Air New Zealand has announced earnings before taxation for the 2018 financial year of $540 million, an increase from the prior year result of $527 million, representing the second highest profit in the airline's history.
Net profit after taxation grew 2.1 percent to $390 million.
Staff bonuses of up to $1800 will be paid to all permanent employees who do not participate in a short-term incentive programme.
Chairman Tony Carter praised the strength of the result, which demonstrates the airline's resiliency.
"This is an impressive financial result, driven by strong revenue growth across the airline's key markets, as well as continued focus on sustainable cost improvement, despite significantly higher fuel prices.''
About 8500 staff will be paid the bonus.
The airline has battled with disruption to its network over the last year caused by the Marsden Point fuel pipeline rupture, severe storms affecting its domestic operation and international flights and some of its Dreamliners pulled from service at times for repairs.

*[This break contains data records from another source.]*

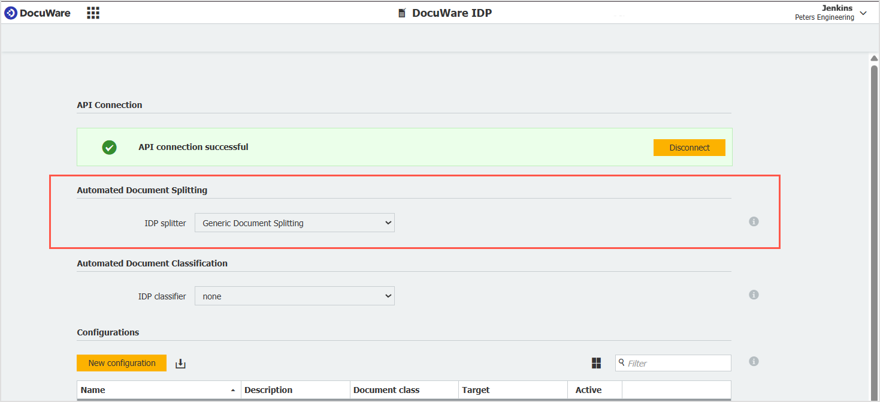Switch configurations to tile view
This screenshot has width=880, height=402.
[596, 363]
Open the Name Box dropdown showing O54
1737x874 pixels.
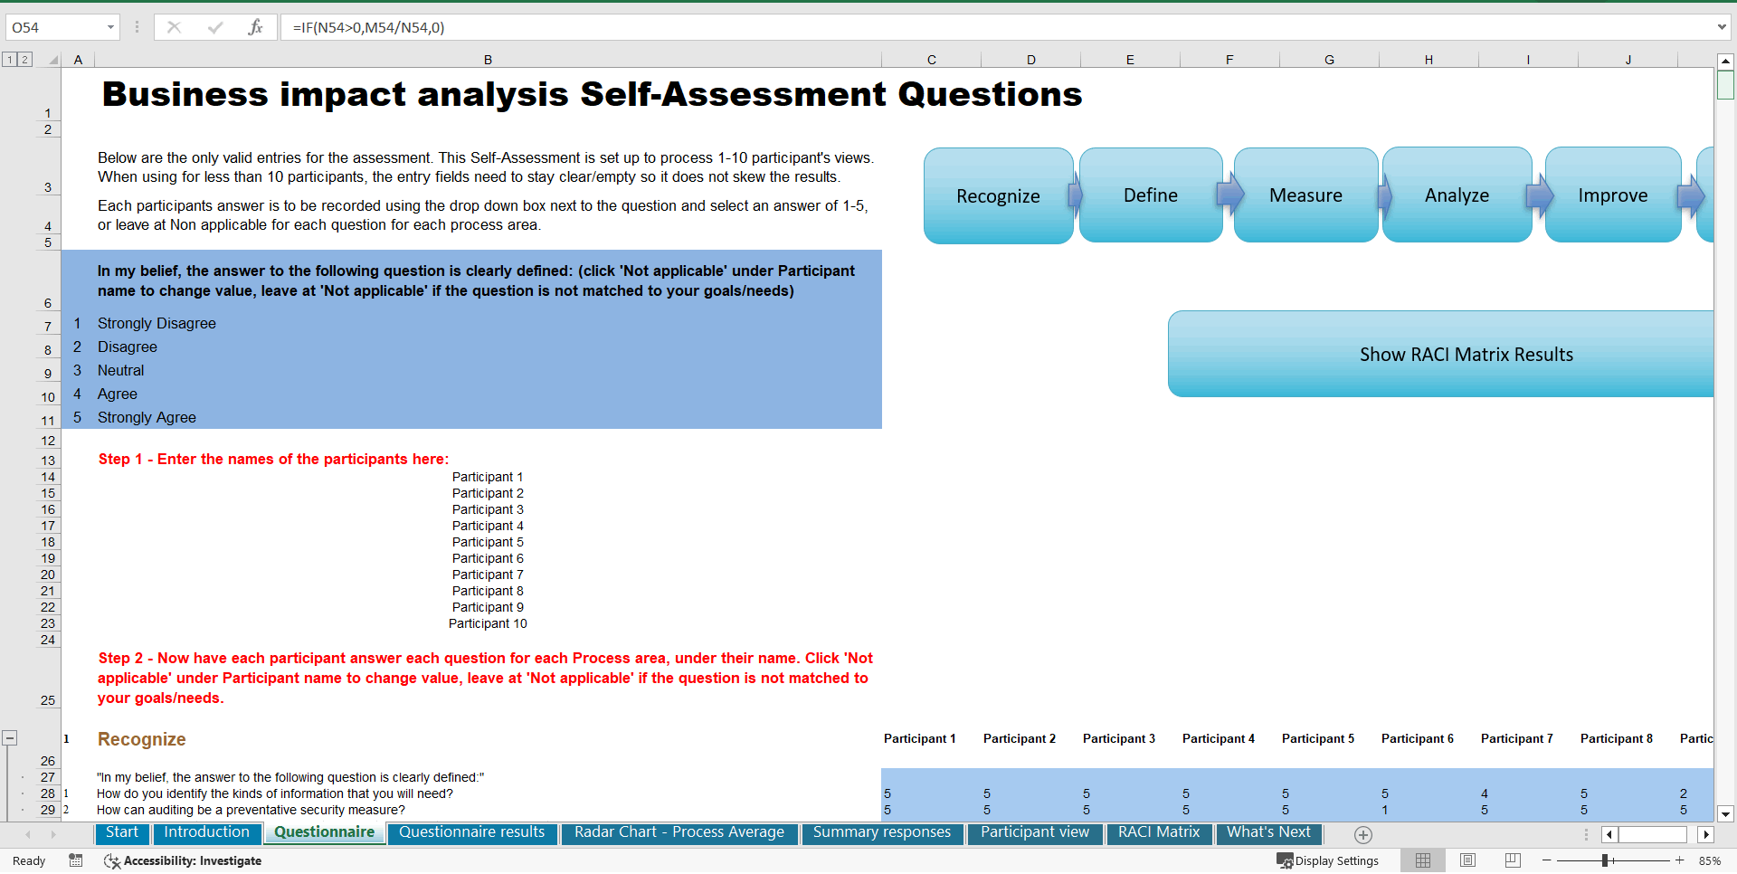(111, 27)
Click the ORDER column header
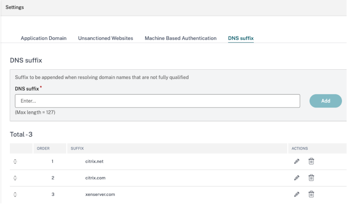The height and width of the screenshot is (220, 347). coord(43,149)
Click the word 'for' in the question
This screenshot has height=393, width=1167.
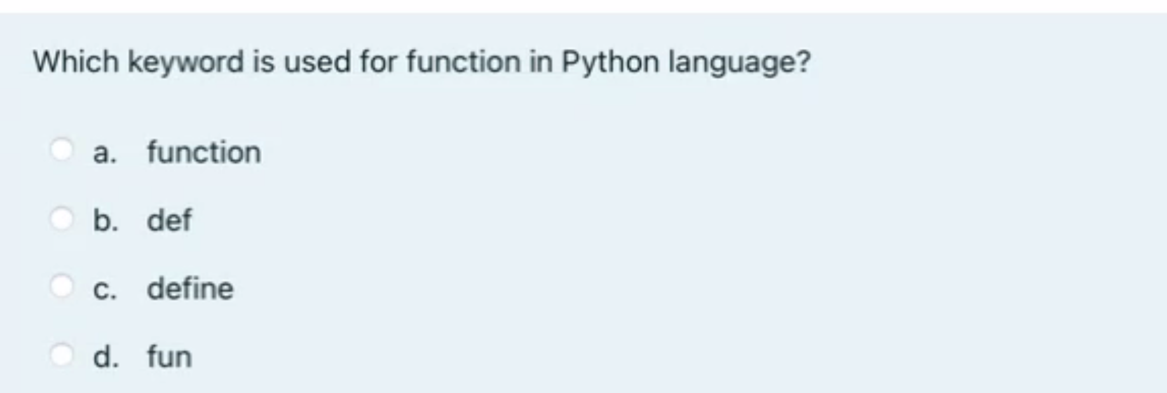click(x=379, y=62)
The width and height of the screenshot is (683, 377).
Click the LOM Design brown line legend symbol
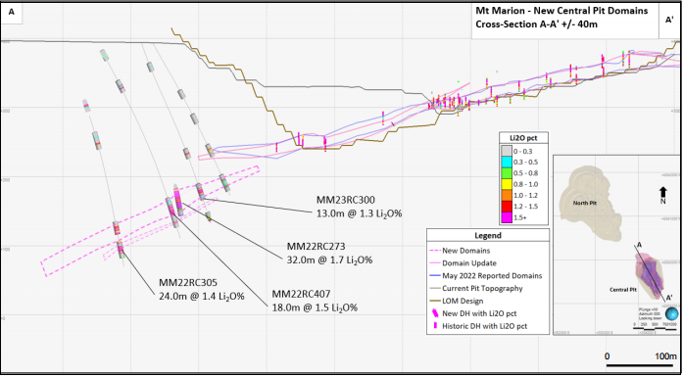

Rolls-Royce Trent Package C engines used by the airline on many of its Boeing 787s need more checks and in some cases lengthy repairs to turbine and compressor blades. Other aircraft have been used to fill in on routes as there are now limits on how far Dreamliners still subject to extra checks can fly from airports.
Air New Zealand has used charter planes from Portugal's Hi Fly and a Boeing lease operation.
A Bloomberg poll of five analysts forecast a pre-tax profit of between $543m and $571m with an average figure of $553m.